> [Goal of the exercise]: Starting at the line with "OCHRONA DANYCH (277, 2534)" and going on through the line with "Oprogramowanie Ochrony Środowiska (437, 2478)", reproduce each line in the records below exactly and nothing more.

> [Records supplied]:

=== Section Start ===

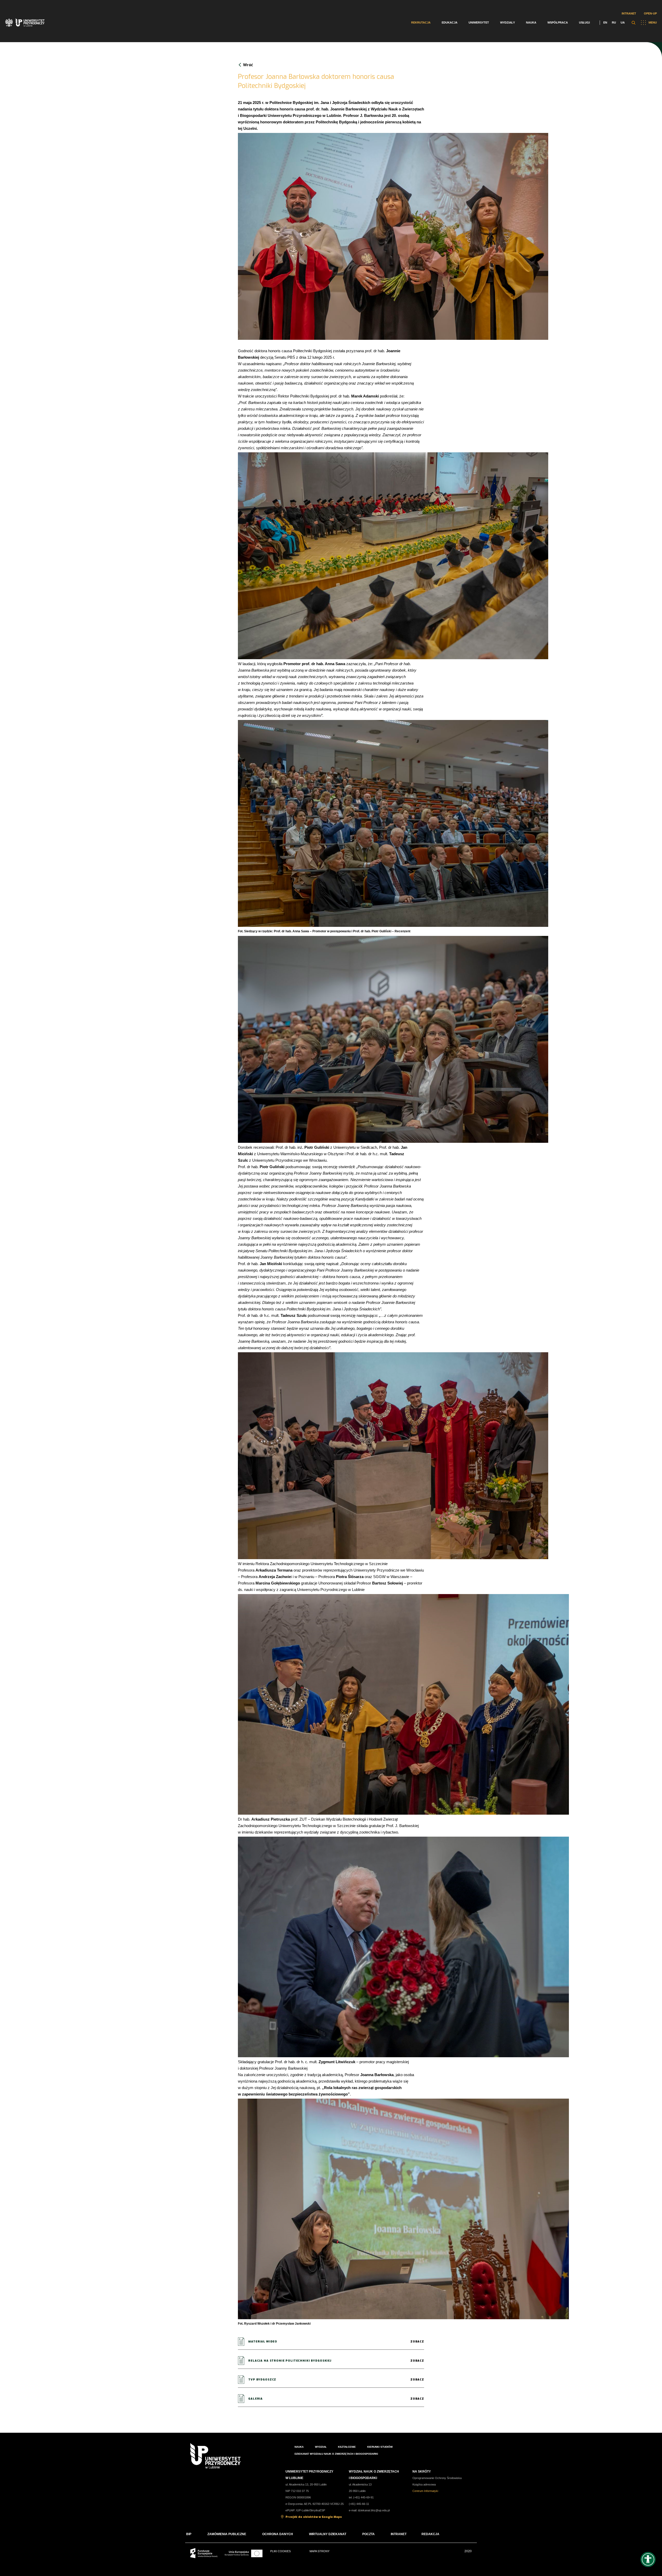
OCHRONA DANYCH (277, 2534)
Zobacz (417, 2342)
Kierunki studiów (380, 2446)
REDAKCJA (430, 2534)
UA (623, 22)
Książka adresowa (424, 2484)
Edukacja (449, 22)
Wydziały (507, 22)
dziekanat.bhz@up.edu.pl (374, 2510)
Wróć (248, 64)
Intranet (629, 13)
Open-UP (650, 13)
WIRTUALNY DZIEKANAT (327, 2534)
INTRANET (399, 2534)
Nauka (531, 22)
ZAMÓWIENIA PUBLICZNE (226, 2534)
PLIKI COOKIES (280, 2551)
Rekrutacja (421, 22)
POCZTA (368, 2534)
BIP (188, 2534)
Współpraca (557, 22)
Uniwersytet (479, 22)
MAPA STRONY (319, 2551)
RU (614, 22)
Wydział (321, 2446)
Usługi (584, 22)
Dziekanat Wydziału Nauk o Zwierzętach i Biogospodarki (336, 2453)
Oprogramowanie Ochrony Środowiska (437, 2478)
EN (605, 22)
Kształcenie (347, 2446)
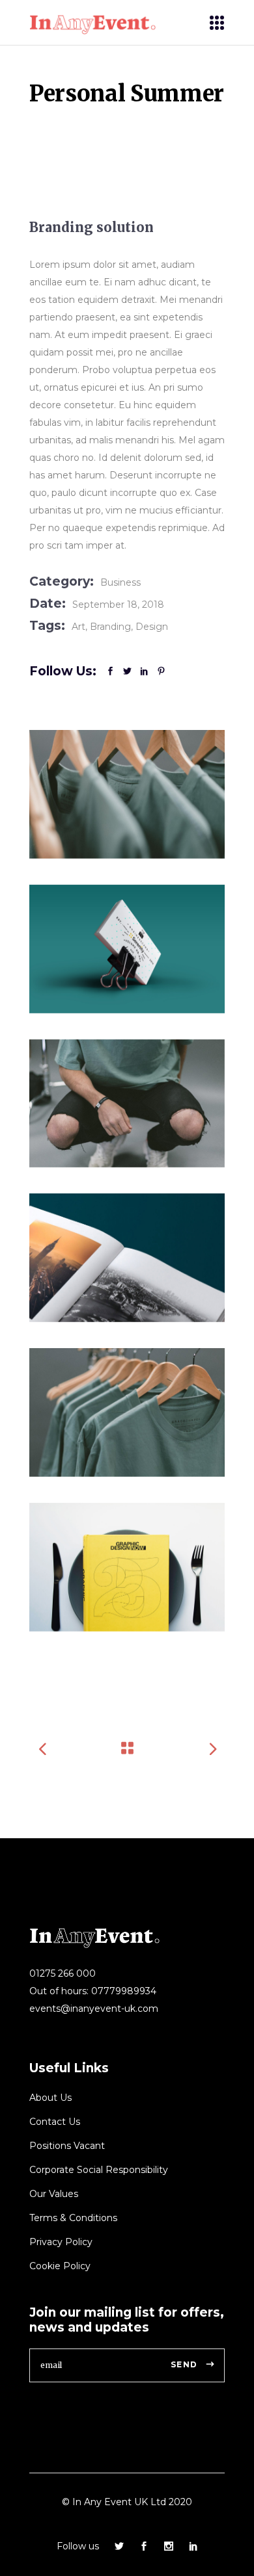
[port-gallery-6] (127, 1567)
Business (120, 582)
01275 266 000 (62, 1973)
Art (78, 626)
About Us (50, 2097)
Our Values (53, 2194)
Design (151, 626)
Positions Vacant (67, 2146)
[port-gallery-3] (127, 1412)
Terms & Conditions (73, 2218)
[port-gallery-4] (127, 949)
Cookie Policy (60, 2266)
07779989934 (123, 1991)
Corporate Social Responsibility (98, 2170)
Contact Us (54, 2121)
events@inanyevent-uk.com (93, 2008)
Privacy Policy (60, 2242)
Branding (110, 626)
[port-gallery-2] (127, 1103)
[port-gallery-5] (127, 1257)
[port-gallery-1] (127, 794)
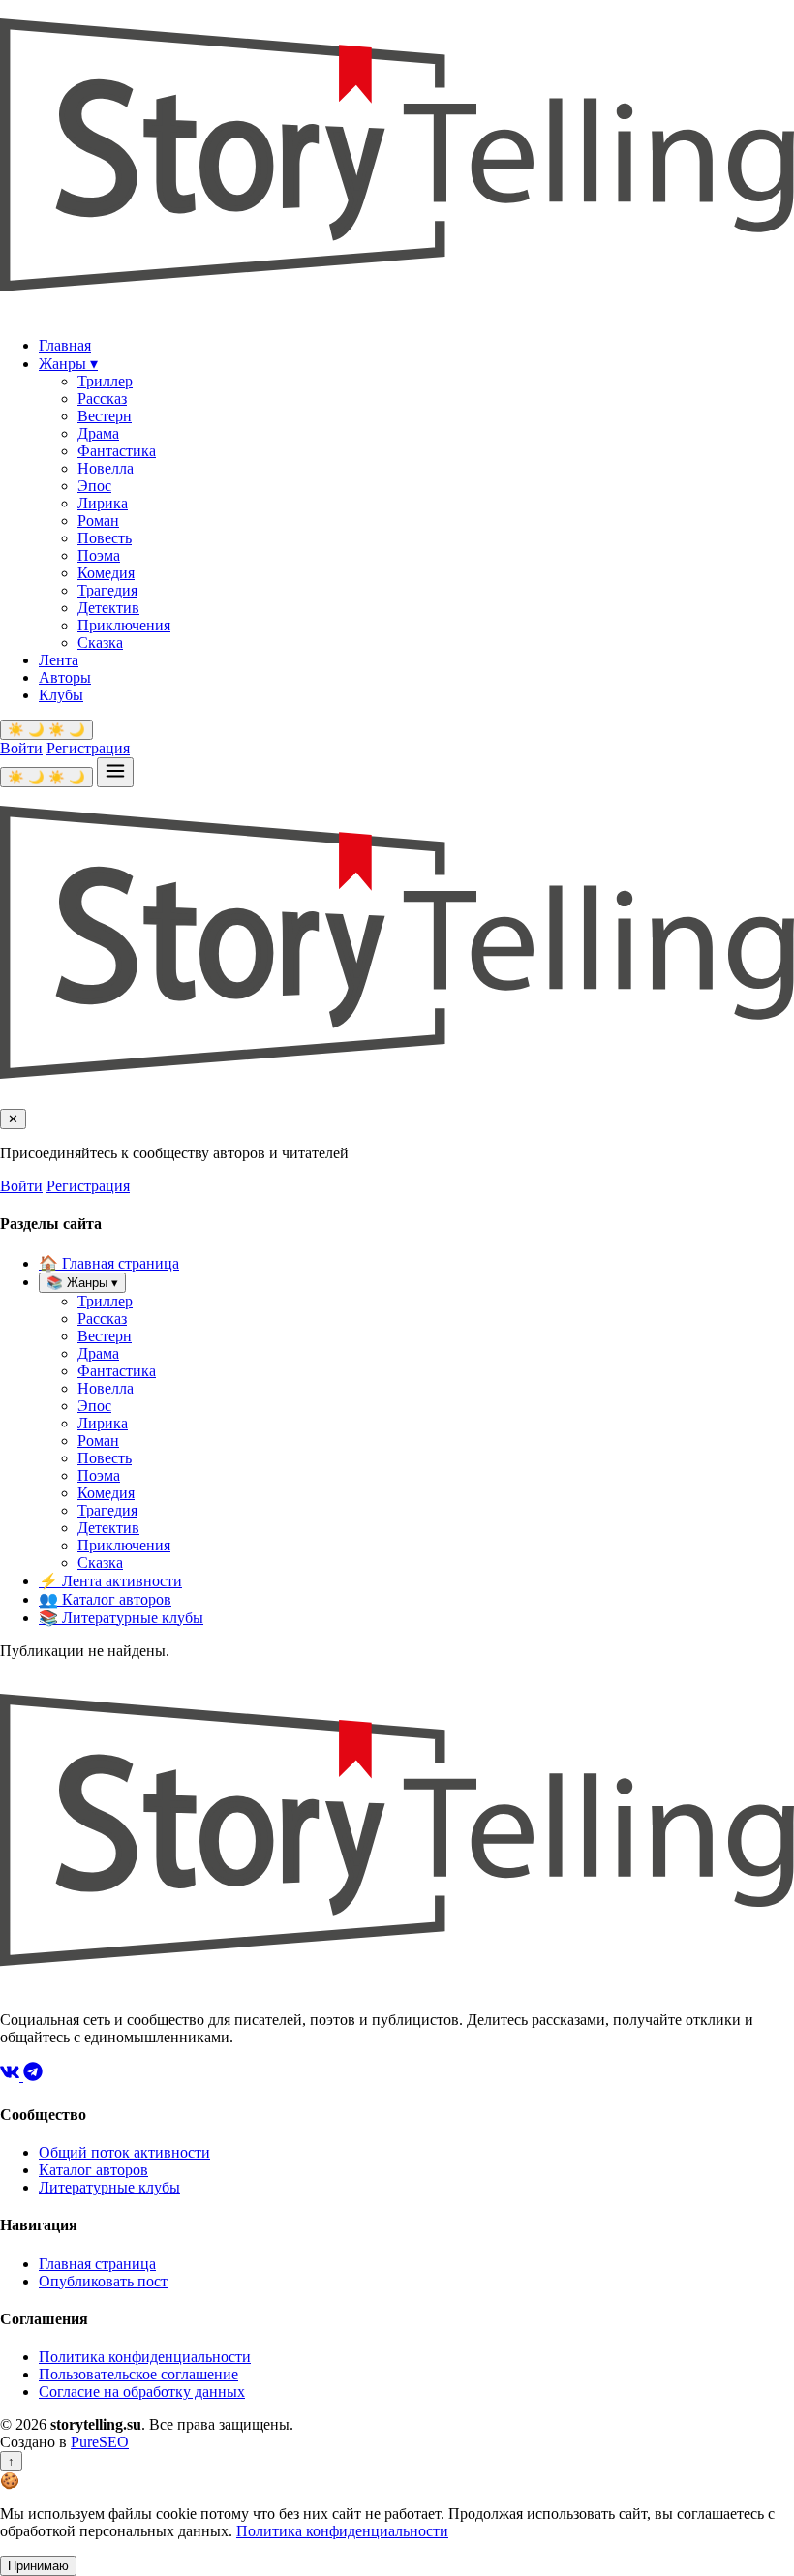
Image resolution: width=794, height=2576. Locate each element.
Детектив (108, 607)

=== Section End ===
=== Section Start ===

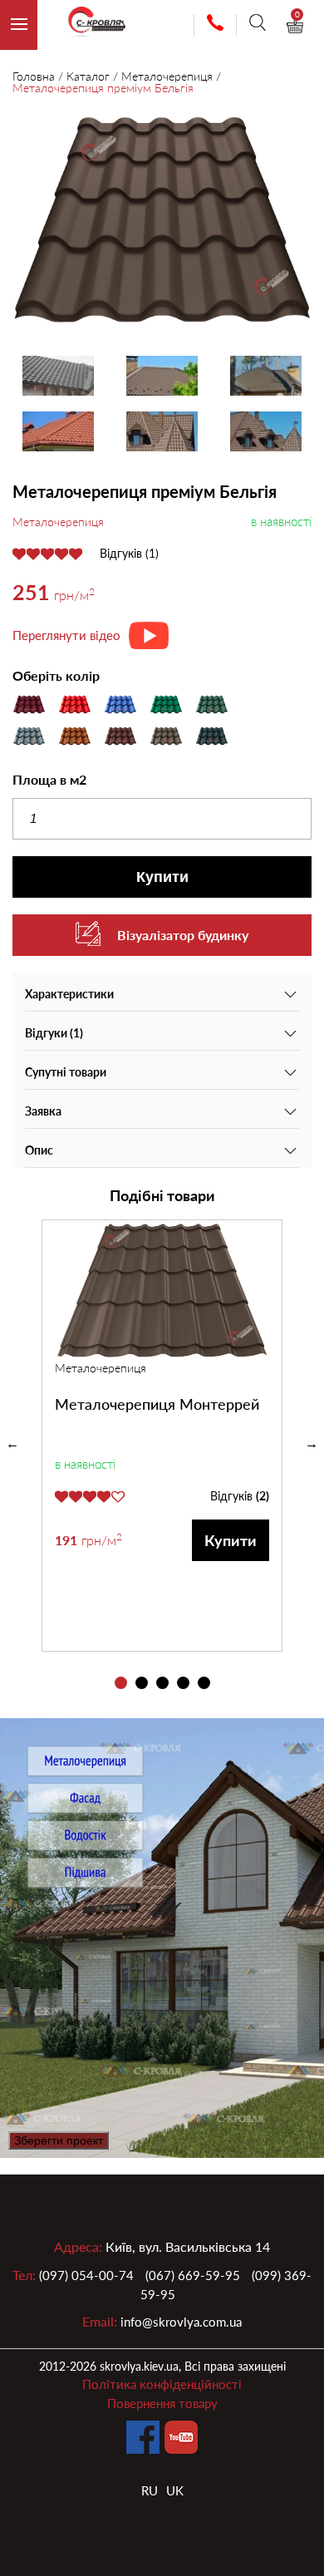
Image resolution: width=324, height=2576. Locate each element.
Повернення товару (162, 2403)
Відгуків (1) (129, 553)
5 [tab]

=== Section End ===

> [Answer to this task]:
OCHRONA DANYCH (277, 2534)
Zobacz (417, 2342)
Kierunki studiów (380, 2446)
REDAKCJA (430, 2534)
UA (623, 22)
Książka adresowa (424, 2484)
Edukacja (449, 22)
Wydziały (507, 22)
dziekanat.bhz@up.edu.pl (374, 2510)
Wróć (248, 64)
Intranet (629, 13)
Open-UP (650, 13)
WIRTUALNY DZIEKANAT (327, 2534)
INTRANET (399, 2534)
Nauka (531, 22)
ZAMÓWIENIA PUBLICZNE (226, 2534)
PLIKI COOKIES (280, 2551)
Rekrutacja (421, 22)
POCZTA (368, 2534)
BIP (188, 2534)
Współpraca (557, 22)
Uniwersytet (479, 22)
MAPA STRONY (319, 2551)
RU (614, 22)
Wydział (321, 2446)
Usługi (584, 22)
Dziekanat Wydziału Nauk o Zwierzętach i Biogospodarki (336, 2453)
Oprogramowanie Ochrony Środowiska (437, 2478)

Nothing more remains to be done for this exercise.